§ Requirements: Reproduce the following records line for line, with no changes of any kind.

____ Material for the task

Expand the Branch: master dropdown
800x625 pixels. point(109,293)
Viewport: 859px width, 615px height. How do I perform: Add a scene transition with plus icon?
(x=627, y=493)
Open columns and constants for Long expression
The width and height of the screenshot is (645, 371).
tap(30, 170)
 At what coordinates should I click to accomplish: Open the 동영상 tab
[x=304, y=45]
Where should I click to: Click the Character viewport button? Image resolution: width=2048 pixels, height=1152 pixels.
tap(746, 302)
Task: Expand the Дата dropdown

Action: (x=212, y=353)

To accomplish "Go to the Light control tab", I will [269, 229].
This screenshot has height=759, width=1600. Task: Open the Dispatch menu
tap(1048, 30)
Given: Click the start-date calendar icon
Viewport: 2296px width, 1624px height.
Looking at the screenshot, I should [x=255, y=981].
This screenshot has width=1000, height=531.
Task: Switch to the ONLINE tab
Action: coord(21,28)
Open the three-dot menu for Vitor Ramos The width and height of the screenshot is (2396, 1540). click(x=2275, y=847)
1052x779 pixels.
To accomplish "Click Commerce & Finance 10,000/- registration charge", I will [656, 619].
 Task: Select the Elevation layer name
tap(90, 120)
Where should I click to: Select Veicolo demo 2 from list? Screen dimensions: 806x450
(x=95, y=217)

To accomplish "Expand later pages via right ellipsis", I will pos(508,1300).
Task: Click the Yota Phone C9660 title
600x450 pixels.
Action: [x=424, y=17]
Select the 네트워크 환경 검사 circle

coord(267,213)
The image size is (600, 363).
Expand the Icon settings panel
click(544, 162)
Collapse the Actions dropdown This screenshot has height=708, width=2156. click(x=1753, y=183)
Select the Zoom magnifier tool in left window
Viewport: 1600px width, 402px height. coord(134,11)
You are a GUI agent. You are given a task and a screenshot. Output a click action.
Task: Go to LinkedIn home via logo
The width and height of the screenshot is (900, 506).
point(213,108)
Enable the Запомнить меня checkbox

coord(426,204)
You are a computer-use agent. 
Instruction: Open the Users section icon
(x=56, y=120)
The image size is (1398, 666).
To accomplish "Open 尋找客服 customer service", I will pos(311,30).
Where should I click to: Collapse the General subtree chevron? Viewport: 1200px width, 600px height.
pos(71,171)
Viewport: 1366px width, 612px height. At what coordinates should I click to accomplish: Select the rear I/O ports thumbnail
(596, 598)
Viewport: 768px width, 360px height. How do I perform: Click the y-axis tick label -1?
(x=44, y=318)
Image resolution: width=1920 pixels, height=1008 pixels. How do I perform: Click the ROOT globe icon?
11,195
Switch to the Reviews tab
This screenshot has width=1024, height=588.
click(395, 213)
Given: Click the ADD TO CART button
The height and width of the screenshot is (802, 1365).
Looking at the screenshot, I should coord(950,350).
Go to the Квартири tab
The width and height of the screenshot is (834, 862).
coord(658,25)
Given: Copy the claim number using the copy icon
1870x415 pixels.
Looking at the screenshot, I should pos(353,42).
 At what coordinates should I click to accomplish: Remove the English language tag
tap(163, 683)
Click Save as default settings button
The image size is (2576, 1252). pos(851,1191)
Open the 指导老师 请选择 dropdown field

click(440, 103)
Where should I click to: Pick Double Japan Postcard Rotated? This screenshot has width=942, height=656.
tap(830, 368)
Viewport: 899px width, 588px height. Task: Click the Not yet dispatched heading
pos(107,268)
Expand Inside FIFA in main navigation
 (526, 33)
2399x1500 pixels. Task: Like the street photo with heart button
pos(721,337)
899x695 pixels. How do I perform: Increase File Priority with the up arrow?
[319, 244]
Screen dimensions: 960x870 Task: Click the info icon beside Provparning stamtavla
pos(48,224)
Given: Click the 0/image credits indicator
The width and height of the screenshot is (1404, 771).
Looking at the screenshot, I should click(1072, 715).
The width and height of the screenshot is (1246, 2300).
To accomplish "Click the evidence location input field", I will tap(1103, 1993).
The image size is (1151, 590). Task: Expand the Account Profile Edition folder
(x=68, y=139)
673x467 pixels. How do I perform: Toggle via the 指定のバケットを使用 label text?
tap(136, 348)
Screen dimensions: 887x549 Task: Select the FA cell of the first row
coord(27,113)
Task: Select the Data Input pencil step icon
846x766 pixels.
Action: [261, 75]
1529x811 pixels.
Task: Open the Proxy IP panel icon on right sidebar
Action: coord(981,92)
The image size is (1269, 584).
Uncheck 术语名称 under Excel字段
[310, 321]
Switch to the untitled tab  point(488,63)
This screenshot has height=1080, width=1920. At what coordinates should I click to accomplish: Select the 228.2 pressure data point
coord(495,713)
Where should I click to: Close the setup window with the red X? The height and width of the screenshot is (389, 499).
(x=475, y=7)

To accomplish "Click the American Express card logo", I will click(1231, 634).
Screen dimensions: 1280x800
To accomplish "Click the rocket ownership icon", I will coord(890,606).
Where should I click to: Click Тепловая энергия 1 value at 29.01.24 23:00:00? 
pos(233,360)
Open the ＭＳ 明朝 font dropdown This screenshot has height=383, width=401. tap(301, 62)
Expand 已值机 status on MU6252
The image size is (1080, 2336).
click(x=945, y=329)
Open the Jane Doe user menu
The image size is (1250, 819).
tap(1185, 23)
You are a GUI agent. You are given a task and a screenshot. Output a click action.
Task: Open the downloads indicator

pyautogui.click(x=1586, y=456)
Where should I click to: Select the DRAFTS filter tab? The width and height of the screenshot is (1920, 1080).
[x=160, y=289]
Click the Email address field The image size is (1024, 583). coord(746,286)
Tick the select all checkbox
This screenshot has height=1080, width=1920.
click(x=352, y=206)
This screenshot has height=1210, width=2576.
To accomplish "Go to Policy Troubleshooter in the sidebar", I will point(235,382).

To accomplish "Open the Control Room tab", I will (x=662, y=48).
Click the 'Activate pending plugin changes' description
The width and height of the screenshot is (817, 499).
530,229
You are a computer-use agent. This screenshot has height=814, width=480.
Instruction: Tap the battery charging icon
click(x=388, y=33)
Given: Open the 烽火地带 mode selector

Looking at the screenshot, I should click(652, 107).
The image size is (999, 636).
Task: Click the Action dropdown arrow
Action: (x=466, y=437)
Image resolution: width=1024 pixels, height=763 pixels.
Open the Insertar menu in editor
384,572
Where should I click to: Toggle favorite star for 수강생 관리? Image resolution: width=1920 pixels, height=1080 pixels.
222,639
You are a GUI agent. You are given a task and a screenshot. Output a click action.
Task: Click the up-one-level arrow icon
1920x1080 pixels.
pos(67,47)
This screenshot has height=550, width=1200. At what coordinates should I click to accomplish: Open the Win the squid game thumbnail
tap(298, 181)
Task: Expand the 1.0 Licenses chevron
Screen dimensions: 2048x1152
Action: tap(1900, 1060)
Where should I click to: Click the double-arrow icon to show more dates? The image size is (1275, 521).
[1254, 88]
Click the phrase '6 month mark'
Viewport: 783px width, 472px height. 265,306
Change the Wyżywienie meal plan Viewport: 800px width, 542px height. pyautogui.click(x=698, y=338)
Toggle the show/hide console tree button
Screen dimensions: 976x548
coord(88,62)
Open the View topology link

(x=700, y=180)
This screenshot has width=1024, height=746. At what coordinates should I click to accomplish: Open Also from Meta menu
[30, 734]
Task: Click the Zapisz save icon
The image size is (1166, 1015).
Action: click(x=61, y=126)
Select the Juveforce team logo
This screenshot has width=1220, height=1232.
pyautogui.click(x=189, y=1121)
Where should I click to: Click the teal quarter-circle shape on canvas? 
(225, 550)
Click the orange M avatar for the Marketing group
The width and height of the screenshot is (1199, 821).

________

§ Task response:
Expand the Branch: master dropdown
800x625 pixels. point(109,293)
Viewport: 859px width, 615px height. How do I perform: Add a scene transition with plus icon?
(x=627, y=493)
Open columns and constants for Long expression
The width and height of the screenshot is (645, 371).
tap(30, 170)
 At what coordinates should I click to accomplish: Open the 동영상 tab
[x=304, y=45]
Where should I click to: Click the Character viewport button? Image resolution: width=2048 pixels, height=1152 pixels.
tap(746, 302)
Task: Expand the Дата dropdown

Action: (x=212, y=353)

To accomplish "Go to the Light control tab", I will [269, 229].
This screenshot has height=759, width=1600. Task: Open the Dispatch menu
tap(1048, 30)
Given: Click the start-date calendar icon
Viewport: 2296px width, 1624px height.
Looking at the screenshot, I should [x=255, y=981].
This screenshot has width=1000, height=531.
Task: Switch to the ONLINE tab
Action: coord(21,28)
Open the three-dot menu for Vitor Ramos The width and height of the screenshot is (2396, 1540). click(x=2275, y=847)
1052x779 pixels.
To accomplish "Click Commerce & Finance 10,000/- registration charge", I will [656, 619].
 Task: Select the Elevation layer name
tap(90, 120)
Where should I click to: Select Veicolo demo 2 from list? Screen dimensions: 806x450
(x=95, y=217)

To accomplish "Expand later pages via right ellipsis", I will pos(508,1300).
Task: Click the Yota Phone C9660 title
600x450 pixels.
Action: [x=424, y=17]
Select the 네트워크 환경 검사 circle

coord(267,213)
The image size is (600, 363).
Expand the Icon settings panel
click(544, 162)
Collapse the Actions dropdown This screenshot has height=708, width=2156. click(x=1753, y=183)
Select the Zoom magnifier tool in left window
Viewport: 1600px width, 402px height. coord(134,11)
You are a GUI agent. You are given a task and a screenshot. Output a click action.
Task: Go to LinkedIn home via logo
The width and height of the screenshot is (900, 506).
point(213,108)
Enable the Запомнить меня checkbox

coord(426,204)
You are a computer-use agent. 
Instruction: Open the Users section icon
(x=56, y=120)
The image size is (1398, 666).
To accomplish "Open 尋找客服 customer service", I will pos(311,30).
Where should I click to: Collapse the General subtree chevron? Viewport: 1200px width, 600px height.
pos(71,171)
Viewport: 1366px width, 612px height. At what coordinates should I click to accomplish: Select the rear I/O ports thumbnail
(596, 598)
Viewport: 768px width, 360px height. How do I perform: Click the y-axis tick label -1?
(x=44, y=318)
Image resolution: width=1920 pixels, height=1008 pixels. How do I perform: Click the ROOT globe icon?
11,195
Switch to the Reviews tab
This screenshot has width=1024, height=588.
click(395, 213)
Given: Click the ADD TO CART button
The height and width of the screenshot is (802, 1365).
Looking at the screenshot, I should coord(950,350).
Go to the Квартири tab
The width and height of the screenshot is (834, 862).
coord(658,25)
Given: Copy the claim number using the copy icon
1870x415 pixels.
Looking at the screenshot, I should pos(353,42).
 At what coordinates should I click to accomplish: Remove the English language tag
tap(163, 683)
Click Save as default settings button
The image size is (2576, 1252). pos(851,1191)
Open the 指导老师 请选择 dropdown field

click(440, 103)
Where should I click to: Pick Double Japan Postcard Rotated? This screenshot has width=942, height=656.
tap(830, 368)
Viewport: 899px width, 588px height. Task: Click the Not yet dispatched heading
pos(107,268)
Expand Inside FIFA in main navigation
 (526, 33)
2399x1500 pixels. Task: Like the street photo with heart button
pos(721,337)
899x695 pixels. How do I perform: Increase File Priority with the up arrow?
[319, 244]
Screen dimensions: 960x870 Task: Click the info icon beside Provparning stamtavla
pos(48,224)
Given: Click the 0/image credits indicator
The width and height of the screenshot is (1404, 771).
Looking at the screenshot, I should click(1072, 715).
The width and height of the screenshot is (1246, 2300).
To accomplish "Click the evidence location input field", I will tap(1103, 1993).
The image size is (1151, 590). Task: Expand the Account Profile Edition folder
(x=68, y=139)
673x467 pixels. How do I perform: Toggle via the 指定のバケットを使用 label text?
tap(136, 348)
Screen dimensions: 887x549 Task: Select the FA cell of the first row
coord(27,113)
Task: Select the Data Input pencil step icon
846x766 pixels.
Action: [261, 75]
1529x811 pixels.
Task: Open the Proxy IP panel icon on right sidebar
Action: coord(981,92)
The image size is (1269, 584).
Uncheck 术语名称 under Excel字段
[310, 321]
Switch to the untitled tab  point(488,63)
This screenshot has height=1080, width=1920. At what coordinates should I click to accomplish: Select the 228.2 pressure data point
coord(495,713)
Where should I click to: Close the setup window with the red X? The height and width of the screenshot is (389, 499).
(x=475, y=7)

To accomplish "Click the American Express card logo", I will click(1231, 634).
Screen dimensions: 1280x800
To accomplish "Click the rocket ownership icon", I will coord(890,606).
Where should I click to: Click Тепловая энергия 1 value at 29.01.24 23:00:00? 
pos(233,360)
Open the ＭＳ 明朝 font dropdown This screenshot has height=383, width=401. tap(301, 62)
Expand 已值机 status on MU6252
The image size is (1080, 2336).
click(x=945, y=329)
Open the Jane Doe user menu
The image size is (1250, 819).
tap(1185, 23)
You are a GUI agent. You are given a task and a screenshot. Output a click action.
Task: Open the downloads indicator

pyautogui.click(x=1586, y=456)
Where should I click to: Select the DRAFTS filter tab? The width and height of the screenshot is (1920, 1080).
[x=160, y=289]
Click the Email address field The image size is (1024, 583). coord(746,286)
Tick the select all checkbox
This screenshot has height=1080, width=1920.
click(x=352, y=206)
This screenshot has height=1210, width=2576.
To accomplish "Go to Policy Troubleshooter in the sidebar", I will point(235,382).

To accomplish "Open the Control Room tab", I will (x=662, y=48).
Click the 'Activate pending plugin changes' description
The width and height of the screenshot is (817, 499).
530,229
You are a computer-use agent. This screenshot has height=814, width=480.
Instruction: Tap the battery charging icon
click(x=388, y=33)
Given: Open the 烽火地带 mode selector

Looking at the screenshot, I should click(652, 107).
The image size is (999, 636).
Task: Click the Action dropdown arrow
Action: (x=466, y=437)
Image resolution: width=1024 pixels, height=763 pixels.
Open the Insertar menu in editor
384,572
Where should I click to: Toggle favorite star for 수강생 관리? Image resolution: width=1920 pixels, height=1080 pixels.
222,639
You are a GUI agent. You are given a task and a screenshot. Output a click action.
Task: Click the up-one-level arrow icon
1920x1080 pixels.
pos(67,47)
This screenshot has height=550, width=1200. At what coordinates should I click to accomplish: Open the Win the squid game thumbnail
tap(298, 181)
Task: Expand the 1.0 Licenses chevron
Screen dimensions: 2048x1152
Action: tap(1900, 1060)
Where should I click to: Click the double-arrow icon to show more dates? The image size is (1275, 521).
[1254, 88]
Click the phrase '6 month mark'
Viewport: 783px width, 472px height. 265,306
Change the Wyżywienie meal plan Viewport: 800px width, 542px height. pyautogui.click(x=698, y=338)
Toggle the show/hide console tree button
Screen dimensions: 976x548
coord(88,62)
Open the View topology link

(x=700, y=180)
This screenshot has width=1024, height=746. At what coordinates should I click to accomplish: Open Also from Meta menu
[30, 734]
Task: Click the Zapisz save icon
The image size is (1166, 1015).
Action: click(x=61, y=126)
Select the Juveforce team logo
This screenshot has width=1220, height=1232.
pyautogui.click(x=189, y=1121)
Where should I click to: Click the teal quarter-circle shape on canvas? 
(225, 550)
Click the orange M avatar for the Marketing group
The width and height of the screenshot is (1199, 821).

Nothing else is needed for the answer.